What is it with you and your Republican friends always bringing me up? Can’t you stop thinking about me? It’s starting to sound like a fetish! Stop it! Four years ago at the last Republican Convention, John McCain, in his convention speech, also trashed me, calling me a “disingenuous filmmaker” because I called all of you out in “Fahrenheit 9/11.” The crowd at Madison Square Garden went berserk. McCain didn’t know I was sitting above him in the press box, and the crowd wouldn’t stop screaming at me, so I flashed them the “Big L” loser sign and, well, nine of New York’s finest had to help me get out of there alive.
With all the problems facing the world, why is valuable time being wasted reviewing a movie and attacking a filmmaker? And now you, Joe, tonight. Do you think you’re energizing the “base” by attacking me?

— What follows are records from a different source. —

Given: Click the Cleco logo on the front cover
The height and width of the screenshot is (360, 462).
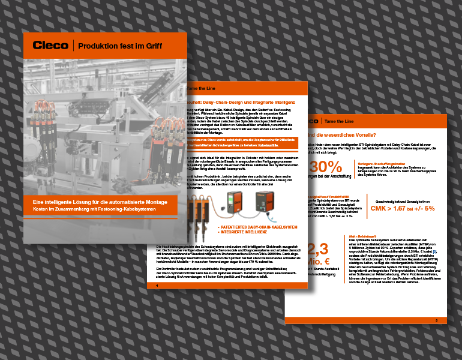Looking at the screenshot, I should click(x=50, y=45).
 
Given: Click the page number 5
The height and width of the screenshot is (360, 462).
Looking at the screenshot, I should click(x=436, y=321).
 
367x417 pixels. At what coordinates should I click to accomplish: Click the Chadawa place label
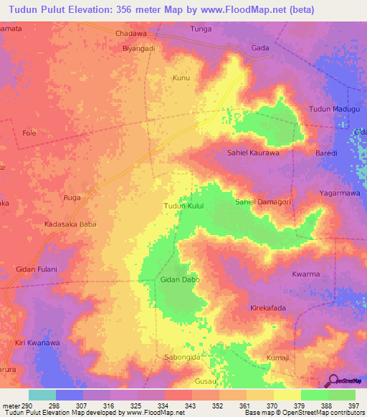pos(131,34)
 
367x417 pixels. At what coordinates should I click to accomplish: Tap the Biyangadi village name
pos(139,49)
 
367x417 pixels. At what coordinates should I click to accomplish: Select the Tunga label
pos(201,29)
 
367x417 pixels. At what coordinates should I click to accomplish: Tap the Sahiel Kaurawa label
pos(252,153)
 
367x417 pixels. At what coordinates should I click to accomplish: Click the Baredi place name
pos(327,153)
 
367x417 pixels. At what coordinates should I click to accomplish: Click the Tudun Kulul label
pos(184,206)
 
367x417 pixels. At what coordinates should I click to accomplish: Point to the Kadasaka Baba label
pos(70,224)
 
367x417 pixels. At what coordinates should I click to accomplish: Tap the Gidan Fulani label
pos(36,269)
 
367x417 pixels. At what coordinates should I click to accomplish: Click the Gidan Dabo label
pos(180,279)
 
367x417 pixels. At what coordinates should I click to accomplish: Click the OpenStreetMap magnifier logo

Better take a look at the scoreboard. While your side has spent years trying to make me the boogeyman, let’s see how it’s worked:
[From MichaelMoore.com : Michael Moore Responds to Joe Lieberman]
Lieberman slipped and called himself a Democrat a few times last night, but nobody believed Whiny Joe.
Mr. Moore continues:
Putting me in your convention speeches, attacking me nonstop on talk radio and Fox News — and thinking that this helps you — shows just how out of touch you all are.
Two-thirds of the country agree with my position on the war, two-thirds of the country agree with my position on a single-payer universal health care system, two-thirds believe in some form of gun control — name the documentary, pick the issue, and the American public agrees with Michael Moore. So get over me, will ya? You’re only hurting yourself. And I’ve got to finish taking out the garbage.
“… if John McCain is just another partisan Republican, then I’m Michael Moore’s favorite Democrat. And I’m not. And I think you know that I’m not.” Now click your heels together and say, “There’s no place like home on the Republican minority side of the aisle.”